What we're not getting at with these two reasons is why the rubygem library
is special compared to other non-gem libraries and whether a different way
exists to do this that deviates less from the standard guidelines.

For the first question, the idea that the rubygem module is vastly more
popular than other non-gem modules was advanced as a possibility.  In
talking with vondruch on IRC, he pushed this idea even further to encompass
the idea that non-gem ruby libraries are a legacy format.  rubygems should
be considered the format for ruby libraries.  A few non-gem libraries will
exist because no one exists upstream to port them over but by and large they
have very little importance.  What sets the rubygem library itself apart
here is the bootstrapping issue.  The rubygem library can't be packaged as
a gem because it is needed in order to load libraries packaged as rubygems.

If we decide that that's the basis of why the rubygem library is special,
that leaves us with the last question of whether we can package this better.
I can think of two alternatives that seem more standard and still satisfy
the goals.  I'll present them so we can either come up with new goals that
will make them not work or we can see that the special-case in mind makes
more sense:

1)  As of ruby-1.9, the rubygem module is shipped as part of the ruby
    standard library which is an acknowledgement by upstream that rubygem
    is needed to install almost any other ruby library.  We should simply
    patch the rubygem library in the ruby standard library with the changes
    to make it compatible across interpreters.  The various ruby
    interpreters have to fork the standard library when they create their
    interpreters so the more we work with the standard library versions to
    make the standard library version of modules not need patches per
    interpreter, the more everyone benefits.  We can do this work without
    pushing a third-party module for rubygems or installing into a separate
    location.

2) Ship a rubygem package that has separate subpackages for each
   interpreter that places the code into the vendorlib for each interpreter.
   Apply patches to this as needed to get to the place where we have common
   code running on all interpreters.  This seems pretty close to what we're
   doing now -- it's just that we don't need to install into a separate
   location that all the ruby interpreters need to know about.

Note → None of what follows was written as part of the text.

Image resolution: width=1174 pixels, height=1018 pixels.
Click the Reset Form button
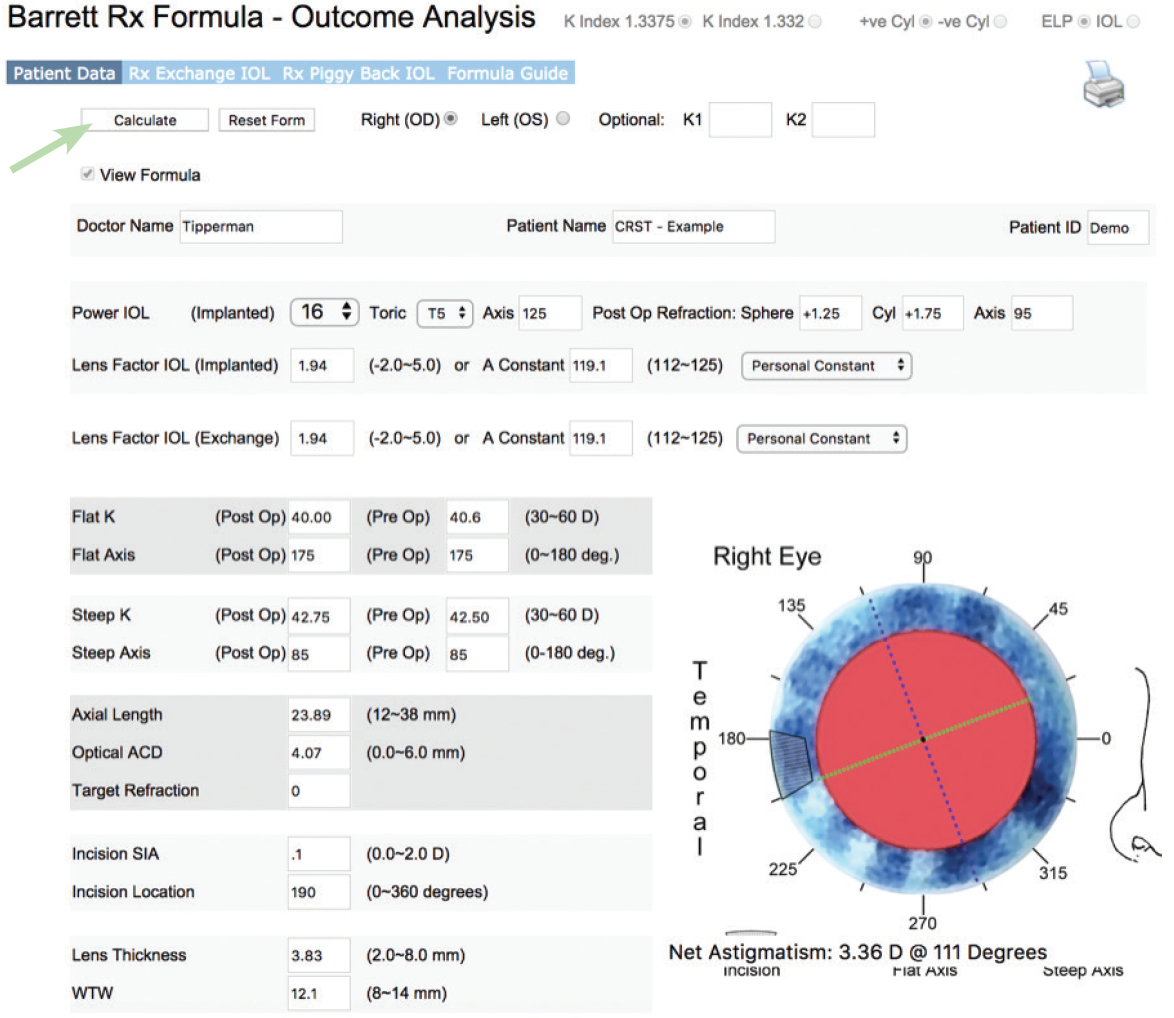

> - "Need to rebuild ruby and rubygems package to use the new location"
> -- I think that depends on whether the Rubygems library is moved, so let's put it aside for the moment and discuss it afterwards.
> 
> - "Need to rebuild rubygem packages to use the new interpreter-neutral rubygem library location."
> -- Same as above.
> 
> - "Should there be more information about jruby, etc in the introductory portion (naming and" [unfinished]
> -- I think it would be good to postpone this until we have better integration with the other Ruby implementations. So far, no one has requested any JRuby specific packages or anything connected with JRuby, so I would leave that for a separate discussion/fpc ticket.
> 
> - "gem2rpm and rpmdev-newrpmspec can be updated with the new template"
> -- Yes, we will do that once the guidelines are complete. I hope that the gem2rpm part of guidelines will then be added back.
> 
yep,  all of these sound like reasonable answers.